Castellammare, inchiesta sulle scommesse online: i siti pirata

L’inchiesta che ha sgominato una cellula dei D’Alessandro dedita alle scommesse sportive è partita dalle rivelazioni del pentito Pasquale Rapicano di Castellammare di Stabia. È stato l’ex killer della cosca scanzanese a indirizzare i magistrati della Direzione Distrettuale Antimafia di Napoli su Roberto Di Somma (tra i 7 finiti in carcere).

Castellammare, inchiesta sulle scommesse online

Secondo il collaboratore di giustizia infatti, quest’ultimo avrebbe proseguito l’attività del cognato Antonio Oscurato (morto nel 2012, considerato dall’Antimafia un imprenditore nel settore dei giochi e delle scommesse, ritenuto vicino ai D’Alessandro).

E proprio per continuare ad avere la “protezione” del clan, Di Somma avrebbe assunto Rodolfo D’Apuzzo (a sua volta finito in manette nell’operazione di mercoledì condotta dalla guardia di finanza), che aveva contatti diretti con i vertici dei D’Alessandro. Secondo quanto emerso dalle indagini, i responsabili raccoglievano scommesse ma i proventi venivano indirizzati soltanto in minima parte nei circuiti legali. La quota più consistente infatti, era bancata su siti pirata.

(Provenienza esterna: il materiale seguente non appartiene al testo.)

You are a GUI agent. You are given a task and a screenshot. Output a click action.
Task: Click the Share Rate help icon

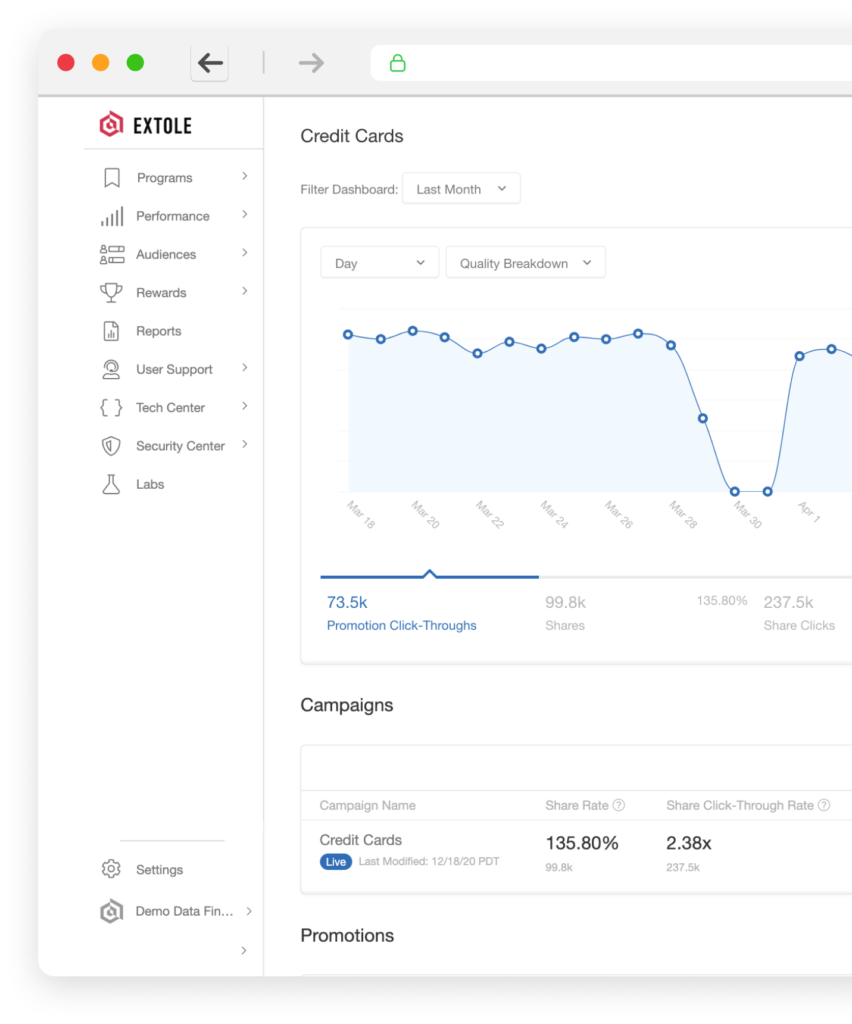tap(618, 805)
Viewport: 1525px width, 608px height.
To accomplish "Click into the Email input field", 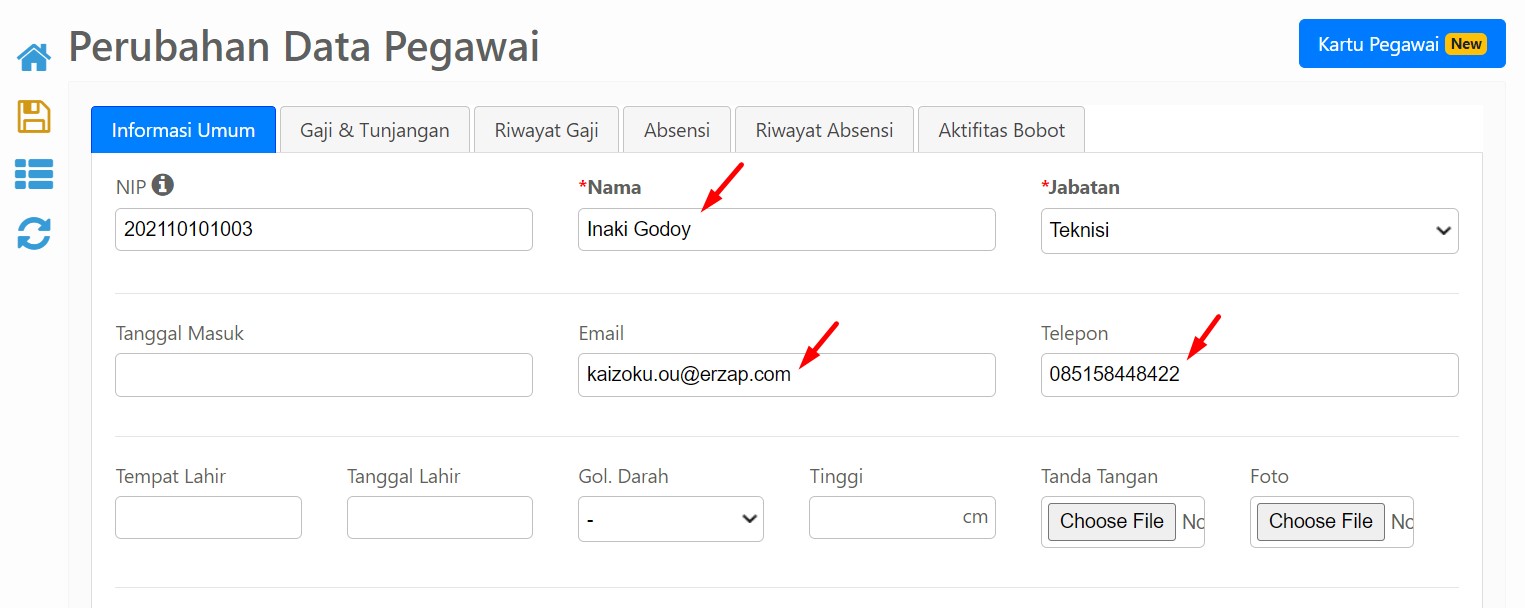I will point(787,375).
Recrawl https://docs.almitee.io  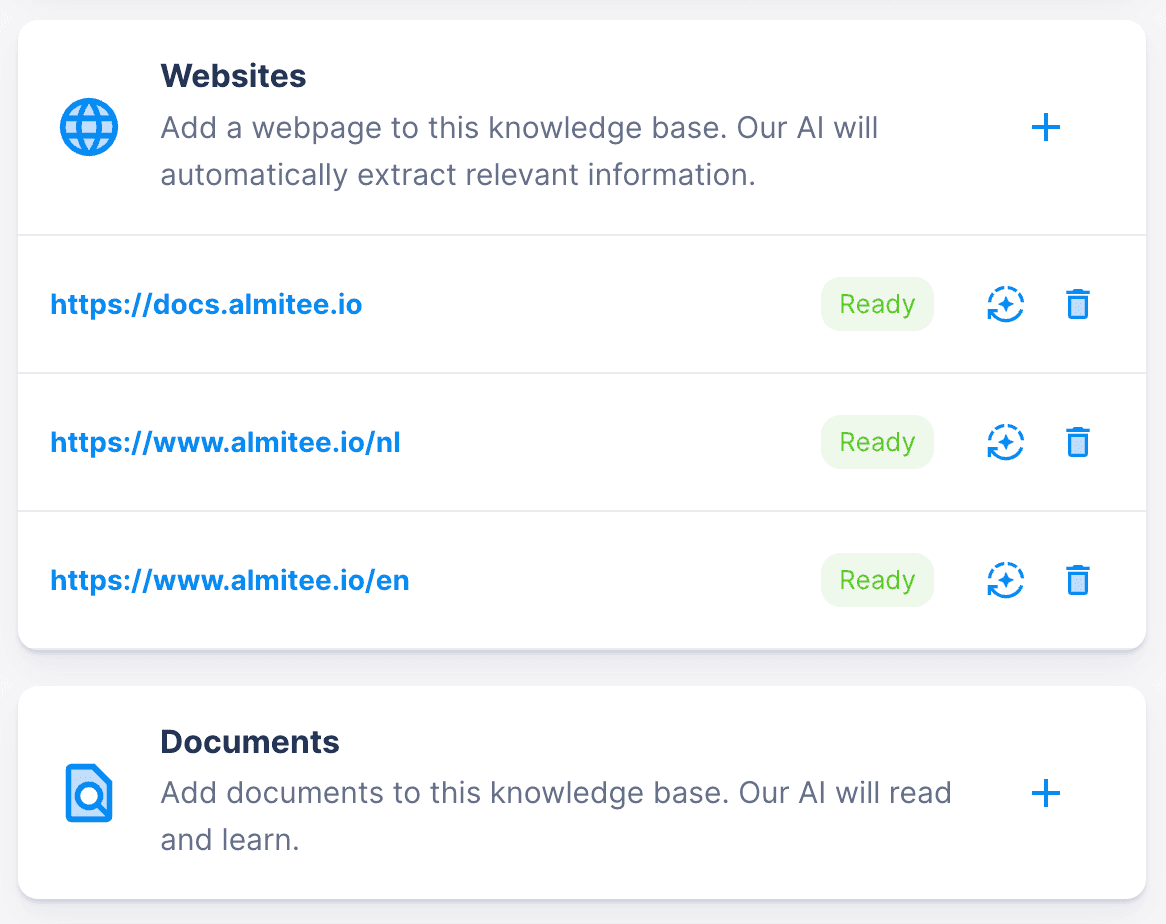pyautogui.click(x=1004, y=304)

I siti pirata e i broker “utilizzati” dal clan D’Alessandro

Le agenzie di scommesse si avvalevano della collaborazione di broker – sia italiani, sia stranieri – delegati alla raccolta delle puntate clandestine che il clan D’Alessandro riciclava nelle sue attività imprenditoriali fittiziamente intestate a prestanome. Ma nell’operazione di mercoledì è stato smascherato anche un sistema di estorsioni ai danni di commercianti stabiesi, attraverso il metodo della vendita dei gadget natalizi.

Per quest’accusa è finito in manette Michele D’Alessandro junior, figlio di Luigi e nipote del fondatore della cosca e defunto ras Michele D’Alessandro. Secondo quanto emerso dalle indagini, era Antonio Lucchese a girare (durante il periodo natalizio) per i negozi a chiedere l’acquisto dei gadget. Un affare che per il clan D’Alessandro valeva diverse migliaia di euro.